BEGIN INFORMATION PROVIDED

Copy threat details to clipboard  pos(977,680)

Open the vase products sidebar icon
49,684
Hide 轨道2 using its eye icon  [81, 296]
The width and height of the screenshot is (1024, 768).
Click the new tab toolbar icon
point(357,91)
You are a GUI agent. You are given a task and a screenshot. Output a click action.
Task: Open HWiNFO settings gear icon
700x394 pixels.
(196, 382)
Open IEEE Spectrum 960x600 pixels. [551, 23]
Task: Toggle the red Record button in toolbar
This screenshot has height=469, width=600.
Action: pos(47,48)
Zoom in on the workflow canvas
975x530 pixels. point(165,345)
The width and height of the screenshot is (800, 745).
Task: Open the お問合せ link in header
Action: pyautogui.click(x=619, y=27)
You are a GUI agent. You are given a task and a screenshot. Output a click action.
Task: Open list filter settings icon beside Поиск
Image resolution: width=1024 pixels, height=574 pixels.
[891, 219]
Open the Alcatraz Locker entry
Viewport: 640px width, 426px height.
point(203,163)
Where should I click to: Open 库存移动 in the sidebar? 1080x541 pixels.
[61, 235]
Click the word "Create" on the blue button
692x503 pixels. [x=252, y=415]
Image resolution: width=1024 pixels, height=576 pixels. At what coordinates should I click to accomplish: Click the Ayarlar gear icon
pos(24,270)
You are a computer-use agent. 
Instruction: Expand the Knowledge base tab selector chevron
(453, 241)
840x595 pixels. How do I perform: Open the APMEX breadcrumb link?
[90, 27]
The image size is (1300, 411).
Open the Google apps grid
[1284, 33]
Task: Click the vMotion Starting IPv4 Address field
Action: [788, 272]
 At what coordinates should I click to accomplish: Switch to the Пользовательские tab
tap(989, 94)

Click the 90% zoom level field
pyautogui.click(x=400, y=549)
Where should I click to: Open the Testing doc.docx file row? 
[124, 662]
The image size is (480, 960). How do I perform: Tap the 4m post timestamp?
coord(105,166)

END INFORMATION PROVIDED

WORK REQUEST |
All lines from the start of the entries through the line where "Task: Open list" sits should be duplicated exactly, with nothing else in the output.

TASK OUTPUT |
Copy threat details to clipboard  pos(977,680)

Open the vase products sidebar icon
49,684
Hide 轨道2 using its eye icon  [81, 296]
The width and height of the screenshot is (1024, 768).
Click the new tab toolbar icon
point(357,91)
You are a GUI agent. You are given a task and a screenshot. Output a click action.
Task: Open HWiNFO settings gear icon
700x394 pixels.
(196, 382)
Open IEEE Spectrum 960x600 pixels. [551, 23]
Task: Toggle the red Record button in toolbar
This screenshot has height=469, width=600.
Action: pos(47,48)
Zoom in on the workflow canvas
975x530 pixels. point(165,345)
The width and height of the screenshot is (800, 745).
Task: Open the お問合せ link in header
Action: pyautogui.click(x=619, y=27)
You are a GUI agent. You are given a task and a screenshot. Output a click action.
Task: Open list filter settings icon beside Поиск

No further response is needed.